**作業項目**.
下にある出産体験の文章を読み、次の問いに答えてください。
(a) 出産当日は何曜日だったか。
(b) もう一度点滴をするにあたり、肝臓の状態から何が起きるかもしれないと言われたか。
(c) 息子が生まれたとき、オペ室には何が流れていたか。

出産当日、おなかに軽い痛みを感じてモニター(分娩監視装置)を付けると、不定期に陣痛の張りが出ていました。この日は金曜日で、翌日から祝日の月曜日まで3連休であり、このまま肝臓の数値が変わらなければ、連休明けの25日に帝王切開になると言われていました。
■夫の手をギュッと握った
「今の状態ではもう25日までもたないと思います。休日はスタッフの人数も少ないし、緊急オペは危険なので、今日のうちに帝王切開しましょう。ただ、今日は連休前でオペ室がいっぱいです。赤ちゃんが小さいので産科は3名入れたいのですが、どうしても夕方まで空きません。赤ちゃんが危険にならないように、もう一度点滴をしてもいいですか?」
私の肝臓の状態から頭痛や吐き気が起きるかもしれないと言われましたが、少しでも安全に出産するために承諾しました。
突然会えることになったおなかの中の息子に向かって夫とふたりで声をかけ、最後に夫の手をギュッと握ってからオペ室に入りました。
息子は生まれたとたん、へその緒が付いた状態で泣き出しました。
「お~元気だ元気だ」
そう言いながら、ター先生は私に息子の顔を見せてくれました。双子の出産時とは雰囲気が全く違いました。オペ室には可愛いクリスマスソングが流れ、スタッフの鼻歌も聴こえました。
「元気な男の子だよ。良かったね」
夫もター先生も「よかった」「よかった」と繰り返し、さらにペインコントロールのおかげで術後の痛みも全くなく、安心して眠ることができました。

**データ内容**.
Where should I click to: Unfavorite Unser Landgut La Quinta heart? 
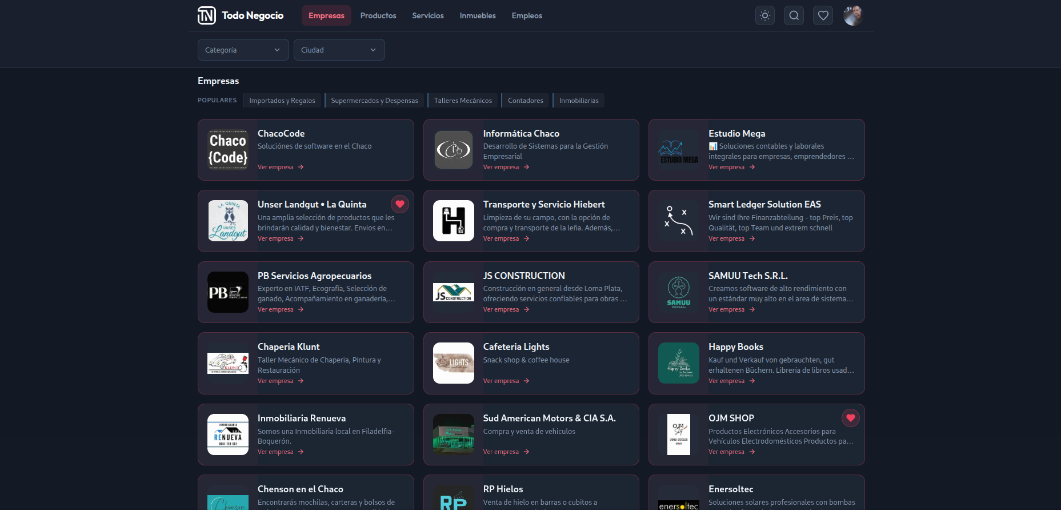coord(400,204)
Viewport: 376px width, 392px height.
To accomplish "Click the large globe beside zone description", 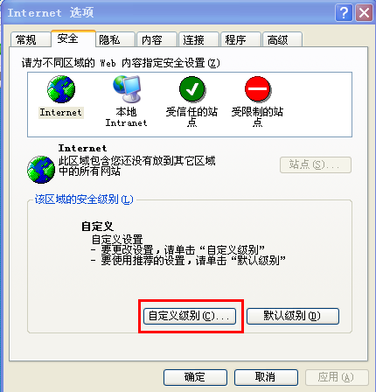I will click(x=41, y=170).
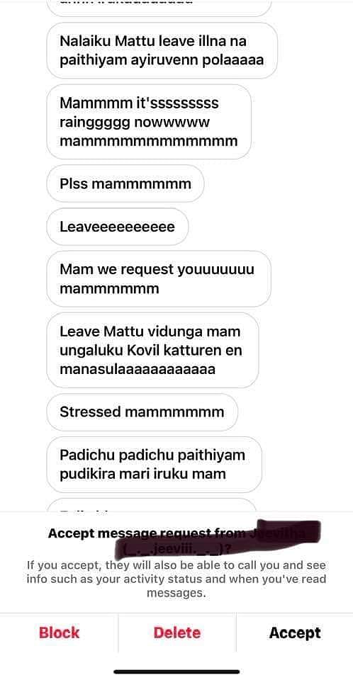Tap the Delete button
This screenshot has width=353, height=680.
177,633
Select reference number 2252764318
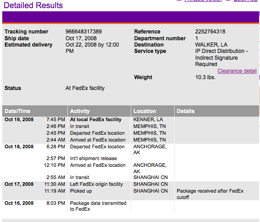Screen dimensions: 260x222 210,32
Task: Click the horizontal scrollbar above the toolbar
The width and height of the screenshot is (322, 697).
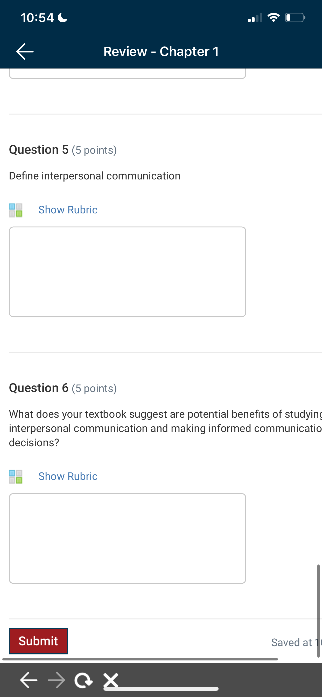Action: pos(140,659)
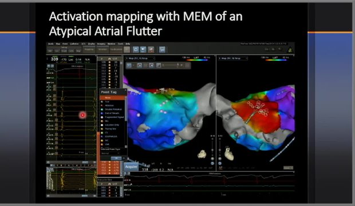
Task: Click the blue cart icon in toolbar
Action: coord(162,49)

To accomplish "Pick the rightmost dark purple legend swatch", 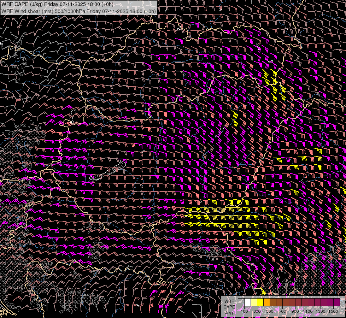I will [337, 302].
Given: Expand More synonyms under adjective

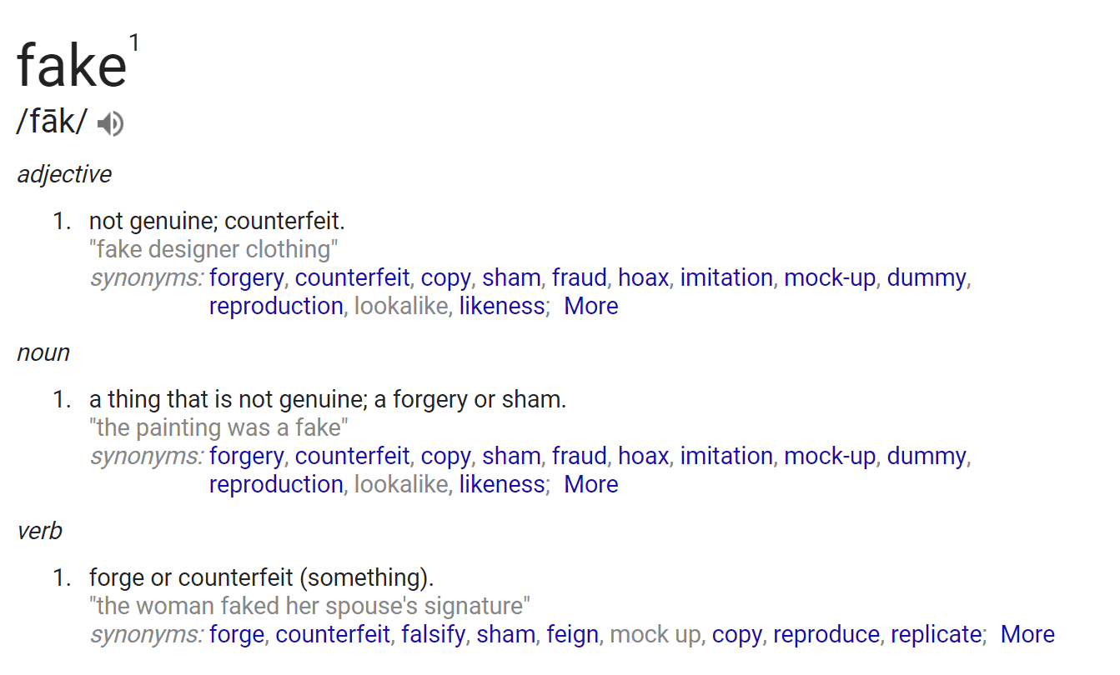Looking at the screenshot, I should [590, 306].
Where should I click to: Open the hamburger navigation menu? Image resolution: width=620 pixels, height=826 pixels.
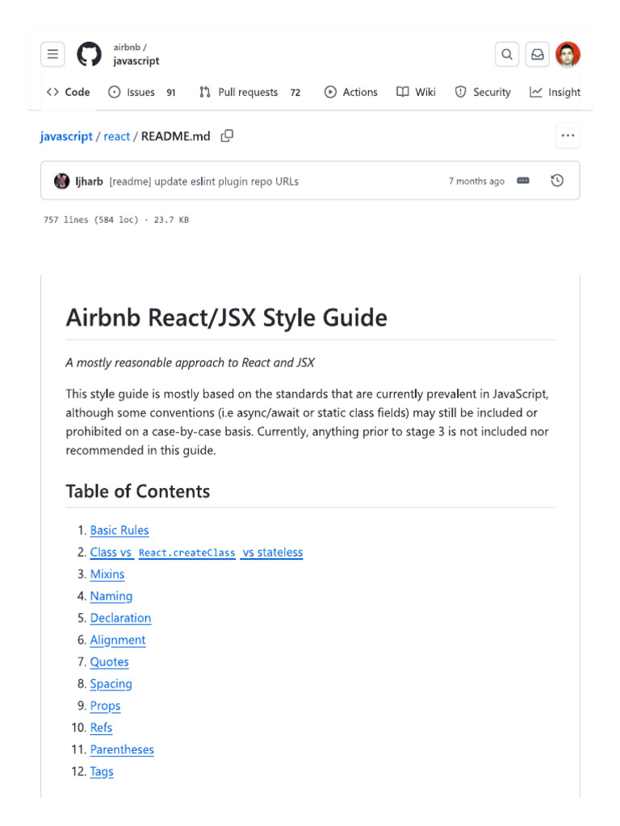click(52, 55)
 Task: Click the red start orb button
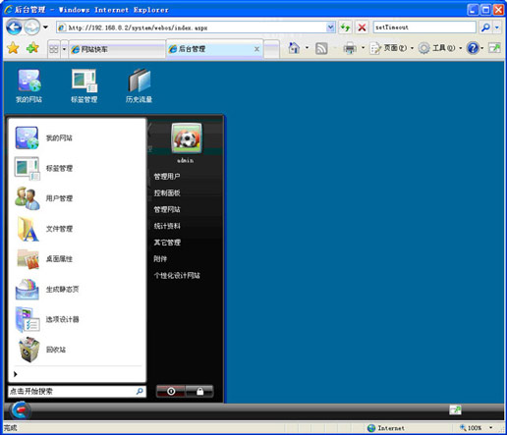click(21, 410)
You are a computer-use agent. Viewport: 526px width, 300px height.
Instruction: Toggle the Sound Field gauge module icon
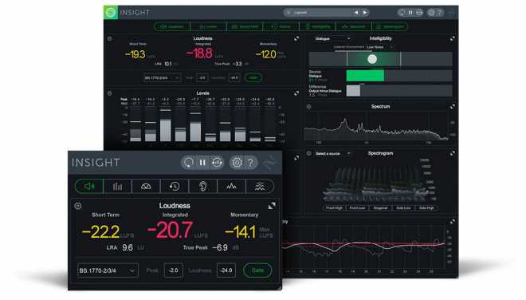click(x=146, y=187)

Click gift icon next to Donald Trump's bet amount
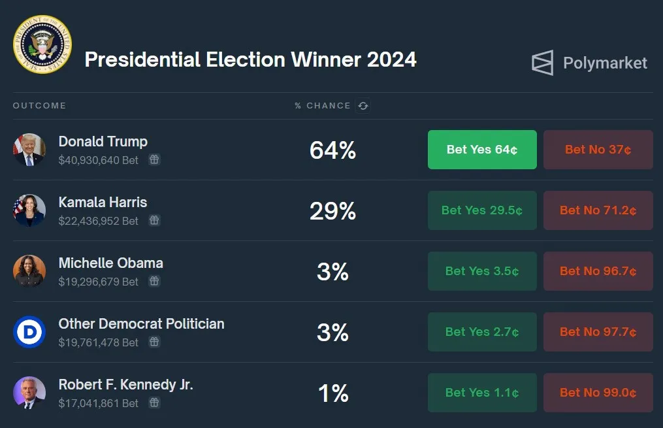point(154,159)
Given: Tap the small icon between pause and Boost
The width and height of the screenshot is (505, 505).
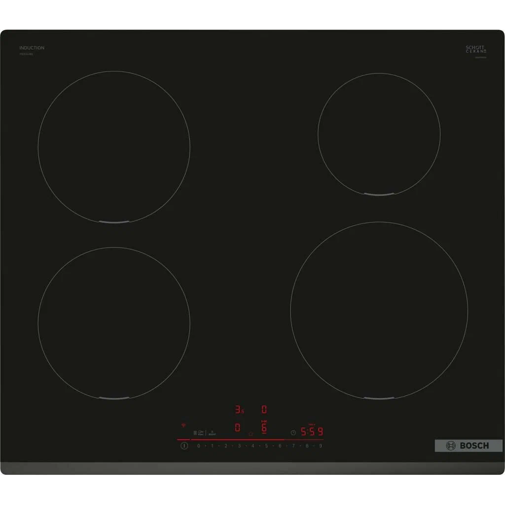Looking at the screenshot, I should tap(202, 433).
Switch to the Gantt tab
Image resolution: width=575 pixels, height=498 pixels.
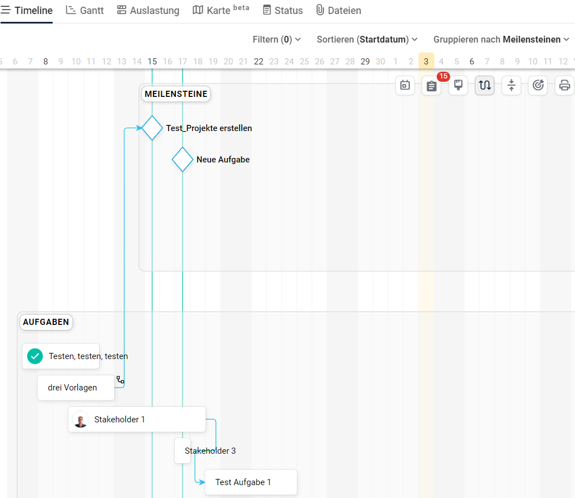85,10
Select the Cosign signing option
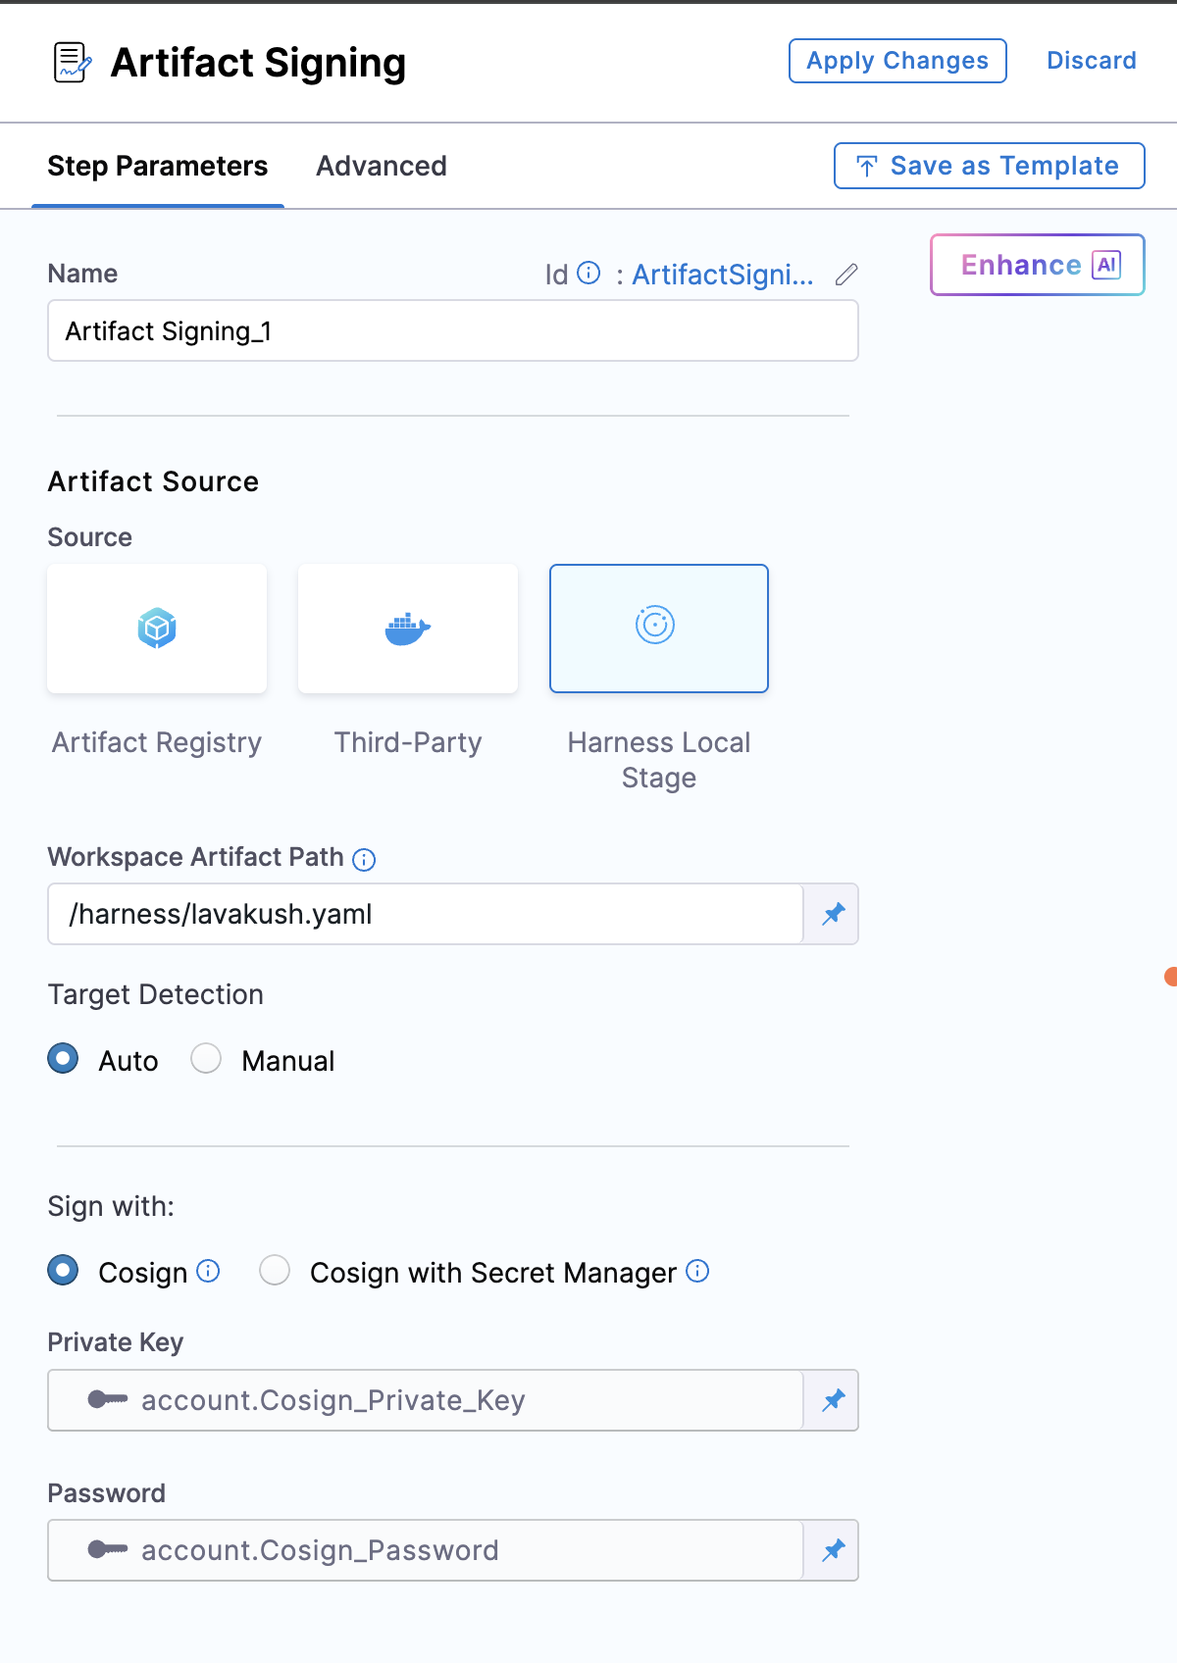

**解答欄**.
(a) 金曜日
(b) 頭痛や吐き気
(c) 可愛いクリスマスソング